Даже тут — “мы”. Любить — всех, на всех же — негодовать… Но зато:
— Гляди, вон, дальше той кривой елки, ну, где заросль такая темная! Там должно быть толстенное дерево, все во мху, в глубоких морщинах, искривленных сухих сучьях. Оно там есть! Я его просто вижу! Не веришь? Я бы тебя сводила показать, если бы не трусила! В дереве дупло, в дупле — он! Совсем одинокий! Еще замшелее, чем само дерево, еще древнее! Днем спит, а по ночам, при месяце, бродит в чаще на кривых лапах! Мысль свою дремучую думает! Тяжелый, громадина, а ступает так, что сучок не хрустнет!
Нам трудновато друг с другом. Но я принимаю ее всерьез — больше, чем могла ожидать. Есть в наших запинающихся прерывистых разговорах увлекательное
напряжение. Чуть раздраженная, любопытствующая приязнь.— Ты, небось, думаешь, отчего я так живу? Зачем ношусь с кем ни попадя? Почему Ильясу носки штопаю, Наде позволяю со Славиком у меня встречаться, Алке… ну, все это. А очень просто! Я нуждаюсь в людях. Но я недостаточно интересна, чтобы привлекать их к себе. Вот и забочусь! Стараюсь быть полезной. Этим я плачу за то, чтобы они оставались со мной.
Черт-те что! Почему она настолько низко себя ставит? Ведь такое чудесное созданье…
Тогда я еще не догадывалась о том, в чем теперь уверена. Кто так рассуждает, может быть хоть тридцать раз чудесным: добрым волшебником, великодушным рыцарем, святым подвижником. Все равно лучше обойти стороной его пышный замок или аскетическую келью. Любой, кто платит за твою дружбу, рано или поздно непременно решит, что купил ее.
7. Признание
У меня есть почитательница. Прелестная пожилая дама, соседка по даче, принимающая судьбу моих сочинений чуть ли не ближе к сердцу, чем я сама. Она мной недовольна:
— Зачем вы вечно пишете якобы про животных? — Требовательный взгляд через мое плечо на экран монитора. — У вас уже был “Автопортрет со зверем”, я тогда смолчала, но вы опять! В вашей прозе столько… (здесь скромность требует купюры), но эти собаки все портят! Как будто вы какая-то, простите, сентиментальная особа. Получается несерьезно!

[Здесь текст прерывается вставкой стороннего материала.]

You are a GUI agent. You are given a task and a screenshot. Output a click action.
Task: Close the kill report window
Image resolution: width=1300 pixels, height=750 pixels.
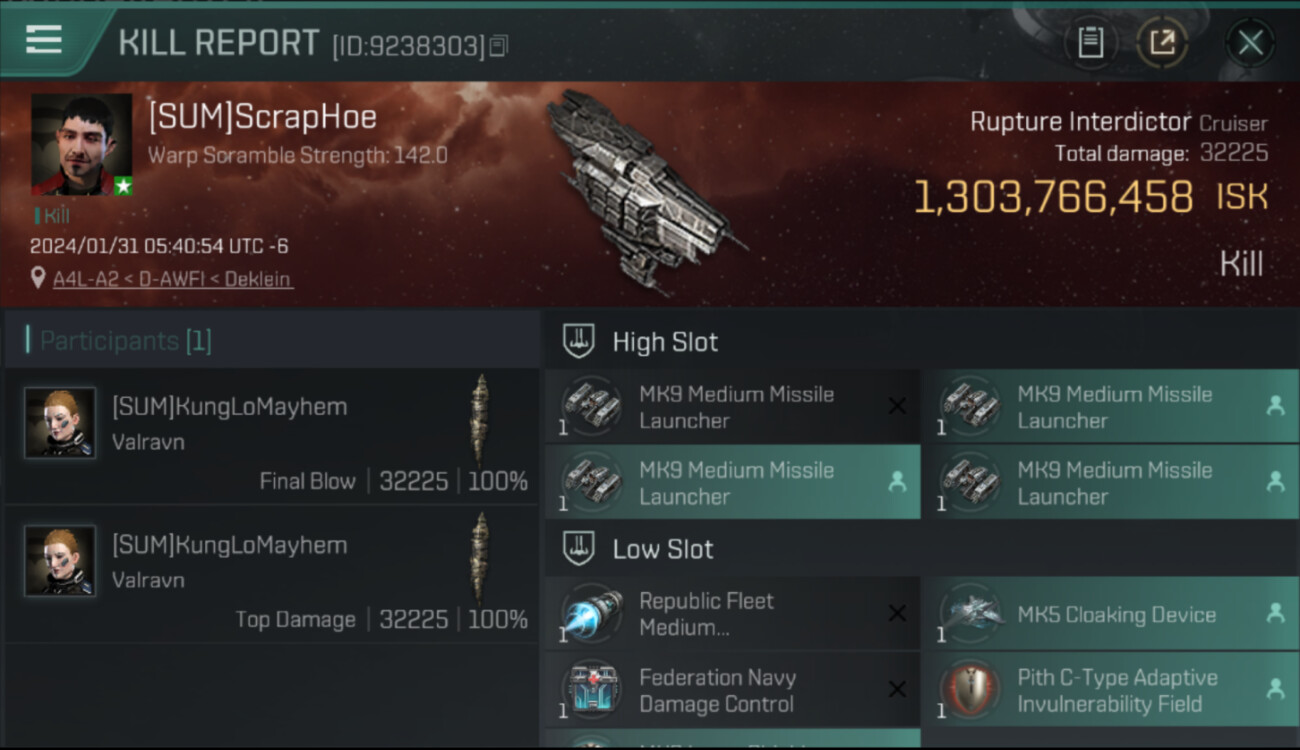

О том, что назло фундаментальным достоинствам, каковые усматривает во мне собеседница, я ничего не имею против сентиментальности и несерьезности, разумнее помалкивать. С неуклюжим кокетством пробую отшутиться:
— Я могла бы еще писать якобы про кактусы. Но в качестве любительницы кактусов я сформировалась слишком поздно. Мои похождения в этом амплуа бедноваты…
— Да вы смеетесь! — сурово обрывает знакомая.

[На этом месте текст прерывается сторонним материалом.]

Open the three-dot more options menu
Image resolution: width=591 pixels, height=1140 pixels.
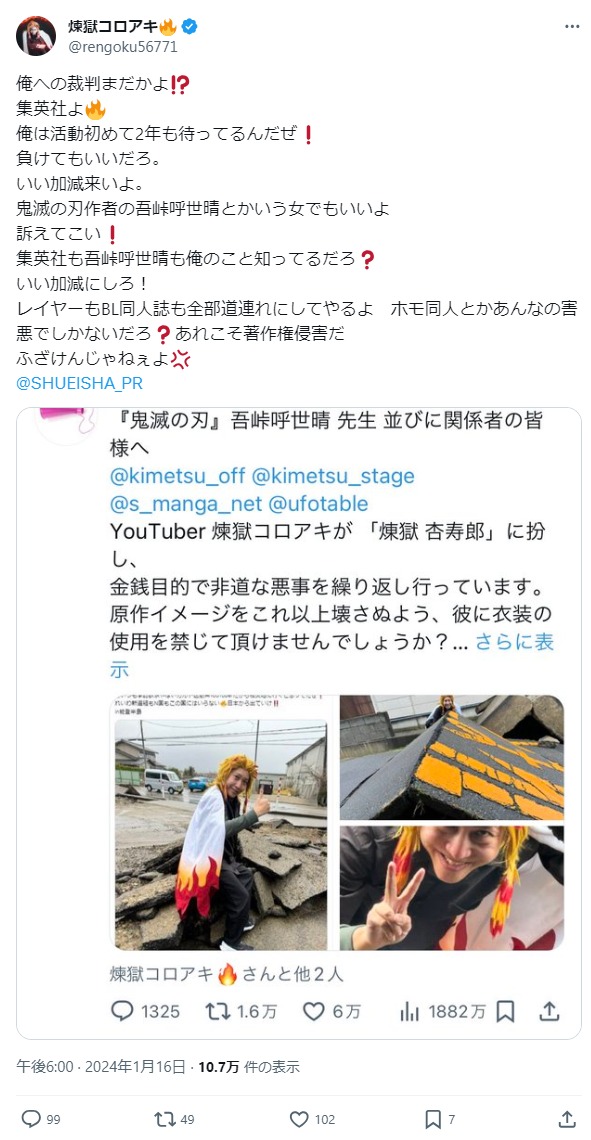(572, 26)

В почитателях есть-таки что-то от тиранов. Я делаю круглые глаза, наклоняюсь к ней и жутким шепотом возвещаю:
— Но есть и философский аспект! Вспомните, ведь это слово — ЗВЕРЬ — имеет еще одно значение…
— Дочь моя, ты наконец-то опять мне нравишься! Как ты его!…
Мама сияет. Только что я повела себя крайне неприлично, это-то и пришлось ей по вкусу. Мы опять прогуливались с собакой по просеке. Хотя чинное слово “прогуливались” чем дальше, тем меньше подходит к нашим беспорядочным метаниям. Глупый пес вконец отбился от рук. Он отнимает мячики у детей! Если бы пожелали, мы могли бы скопить изрядную коллекцию мячей всевозможных размеров и цветов. Но мы не желаем. Увидев в пасти Али очередной мяч, мы кидаемся на поиски обиженного ребенка в надежде возвратить ему его собственность. Это не так-то просто: наш бандит повадился забегать довольно далеко, и куда именно, за деревьями не видно. А напуганные хозяева мячей зачастую спешат удрать оттуда, где такая страшная собака — форменный ужас здешних мест! — настигла их.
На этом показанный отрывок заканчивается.